* Aim of the task
Reproduce each of the following lines verbatim, with no changes.
--- START ---
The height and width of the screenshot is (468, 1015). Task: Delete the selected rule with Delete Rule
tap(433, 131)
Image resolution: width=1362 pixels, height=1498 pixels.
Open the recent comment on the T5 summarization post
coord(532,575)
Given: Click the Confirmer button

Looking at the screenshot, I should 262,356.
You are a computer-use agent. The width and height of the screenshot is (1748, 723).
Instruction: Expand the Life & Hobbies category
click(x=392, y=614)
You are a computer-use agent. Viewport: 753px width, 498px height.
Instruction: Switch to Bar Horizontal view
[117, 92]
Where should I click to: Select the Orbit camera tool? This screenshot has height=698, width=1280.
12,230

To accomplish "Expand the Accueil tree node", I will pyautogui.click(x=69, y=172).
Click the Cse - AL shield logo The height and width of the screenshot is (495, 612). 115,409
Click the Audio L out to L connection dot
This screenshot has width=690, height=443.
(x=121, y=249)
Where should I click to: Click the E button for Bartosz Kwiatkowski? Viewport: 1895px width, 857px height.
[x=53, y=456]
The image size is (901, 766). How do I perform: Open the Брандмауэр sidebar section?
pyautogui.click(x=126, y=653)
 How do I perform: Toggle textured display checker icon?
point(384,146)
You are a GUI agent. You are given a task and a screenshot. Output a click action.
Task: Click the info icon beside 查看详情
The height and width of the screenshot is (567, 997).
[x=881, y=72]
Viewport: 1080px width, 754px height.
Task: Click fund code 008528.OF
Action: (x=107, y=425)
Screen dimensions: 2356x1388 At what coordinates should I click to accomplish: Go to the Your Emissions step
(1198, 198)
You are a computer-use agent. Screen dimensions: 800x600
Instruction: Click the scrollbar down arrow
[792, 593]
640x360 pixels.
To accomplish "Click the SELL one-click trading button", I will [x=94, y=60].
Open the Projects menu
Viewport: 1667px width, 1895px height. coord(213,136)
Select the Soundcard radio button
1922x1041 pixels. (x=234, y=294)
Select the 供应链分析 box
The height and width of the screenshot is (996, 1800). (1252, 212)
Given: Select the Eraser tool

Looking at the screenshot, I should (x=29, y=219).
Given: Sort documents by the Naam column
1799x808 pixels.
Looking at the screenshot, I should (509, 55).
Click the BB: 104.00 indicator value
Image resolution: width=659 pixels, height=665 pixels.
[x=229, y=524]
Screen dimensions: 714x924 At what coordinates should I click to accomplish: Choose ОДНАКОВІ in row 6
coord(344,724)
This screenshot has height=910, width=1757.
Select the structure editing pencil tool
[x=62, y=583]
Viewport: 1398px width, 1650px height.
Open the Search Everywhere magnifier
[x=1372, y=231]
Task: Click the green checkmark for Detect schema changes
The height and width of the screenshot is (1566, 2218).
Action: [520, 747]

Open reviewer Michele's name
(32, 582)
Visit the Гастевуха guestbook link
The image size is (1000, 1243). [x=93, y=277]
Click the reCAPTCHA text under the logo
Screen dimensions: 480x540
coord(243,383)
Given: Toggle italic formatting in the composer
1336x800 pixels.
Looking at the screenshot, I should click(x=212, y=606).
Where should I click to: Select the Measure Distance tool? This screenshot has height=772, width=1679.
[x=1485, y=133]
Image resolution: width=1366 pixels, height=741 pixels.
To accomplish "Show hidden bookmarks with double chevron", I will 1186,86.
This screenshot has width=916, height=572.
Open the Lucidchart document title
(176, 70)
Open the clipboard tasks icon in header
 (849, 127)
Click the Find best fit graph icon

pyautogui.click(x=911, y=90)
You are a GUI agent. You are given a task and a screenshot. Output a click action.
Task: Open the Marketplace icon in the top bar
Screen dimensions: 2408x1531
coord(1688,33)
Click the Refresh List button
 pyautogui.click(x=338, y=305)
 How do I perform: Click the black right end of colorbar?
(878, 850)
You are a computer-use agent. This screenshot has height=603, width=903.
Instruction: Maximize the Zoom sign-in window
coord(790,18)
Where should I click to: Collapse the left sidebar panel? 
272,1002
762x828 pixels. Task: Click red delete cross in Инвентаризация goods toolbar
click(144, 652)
--- END ---
* The output
The height and width of the screenshot is (468, 1015). Task: Delete the selected rule with Delete Rule
tap(433, 131)
Image resolution: width=1362 pixels, height=1498 pixels.
Open the recent comment on the T5 summarization post
coord(532,575)
Given: Click the Confirmer button

Looking at the screenshot, I should 262,356.
You are a computer-use agent. The width and height of the screenshot is (1748, 723).
Instruction: Expand the Life & Hobbies category
click(x=392, y=614)
You are a computer-use agent. Viewport: 753px width, 498px height.
Instruction: Switch to Bar Horizontal view
[117, 92]
Where should I click to: Select the Orbit camera tool? This screenshot has height=698, width=1280.
12,230

To accomplish "Expand the Accueil tree node", I will pyautogui.click(x=69, y=172).
Click the Cse - AL shield logo The height and width of the screenshot is (495, 612). 115,409
Click the Audio L out to L connection dot
This screenshot has width=690, height=443.
(x=121, y=249)
Where should I click to: Click the E button for Bartosz Kwiatkowski? Viewport: 1895px width, 857px height.
[x=53, y=456]
The image size is (901, 766). How do I perform: Open the Брандмауэр sidebar section?
pyautogui.click(x=126, y=653)
 How do I perform: Toggle textured display checker icon?
point(384,146)
You are a GUI agent. You are given a task and a screenshot. Output a click action.
Task: Click the info icon beside 查看详情
The height and width of the screenshot is (567, 997).
[x=881, y=72]
Viewport: 1080px width, 754px height.
Task: Click fund code 008528.OF
Action: (x=107, y=425)
Screen dimensions: 2356x1388 At what coordinates should I click to accomplish: Go to the Your Emissions step
(1198, 198)
You are a computer-use agent. Screen dimensions: 800x600
Instruction: Click the scrollbar down arrow
[792, 593]
640x360 pixels.
To accomplish "Click the SELL one-click trading button", I will [x=94, y=60].
Open the Projects menu
Viewport: 1667px width, 1895px height. coord(213,136)
Select the Soundcard radio button
1922x1041 pixels. (x=234, y=294)
Select the 供应链分析 box
The height and width of the screenshot is (996, 1800). (1252, 212)
Given: Select the Eraser tool

Looking at the screenshot, I should (x=29, y=219).
Given: Sort documents by the Naam column
1799x808 pixels.
Looking at the screenshot, I should (509, 55).
Click the BB: 104.00 indicator value
Image resolution: width=659 pixels, height=665 pixels.
[x=229, y=524]
Screen dimensions: 714x924 At what coordinates should I click to accomplish: Choose ОДНАКОВІ in row 6
coord(344,724)
This screenshot has height=910, width=1757.
Select the structure editing pencil tool
[x=62, y=583]
Viewport: 1398px width, 1650px height.
Open the Search Everywhere magnifier
[x=1372, y=231]
Task: Click the green checkmark for Detect schema changes
The height and width of the screenshot is (1566, 2218).
Action: [520, 747]

Open reviewer Michele's name
(32, 582)
Visit the Гастевуха guestbook link
The image size is (1000, 1243). [x=93, y=277]
Click the reCAPTCHA text under the logo
Screen dimensions: 480x540
coord(243,383)
Given: Toggle italic formatting in the composer
1336x800 pixels.
Looking at the screenshot, I should click(x=212, y=606).
Where should I click to: Select the Measure Distance tool? This screenshot has height=772, width=1679.
[x=1485, y=133]
Image resolution: width=1366 pixels, height=741 pixels.
To accomplish "Show hidden bookmarks with double chevron", I will 1186,86.
This screenshot has width=916, height=572.
Open the Lucidchart document title
(176, 70)
Open the clipboard tasks icon in header
 (849, 127)
Click the Find best fit graph icon

pyautogui.click(x=911, y=90)
You are a GUI agent. You are given a task and a screenshot. Output a click action.
Task: Open the Marketplace icon in the top bar
Screen dimensions: 2408x1531
coord(1688,33)
Click the Refresh List button
 pyautogui.click(x=338, y=305)
 How do I perform: Click the black right end of colorbar?
(878, 850)
You are a computer-use agent. This screenshot has height=603, width=903.
Instruction: Maximize the Zoom sign-in window
coord(790,18)
Where should I click to: Collapse the left sidebar panel? 
272,1002
762x828 pixels. Task: Click red delete cross in Инвентаризация goods toolbar
click(144, 652)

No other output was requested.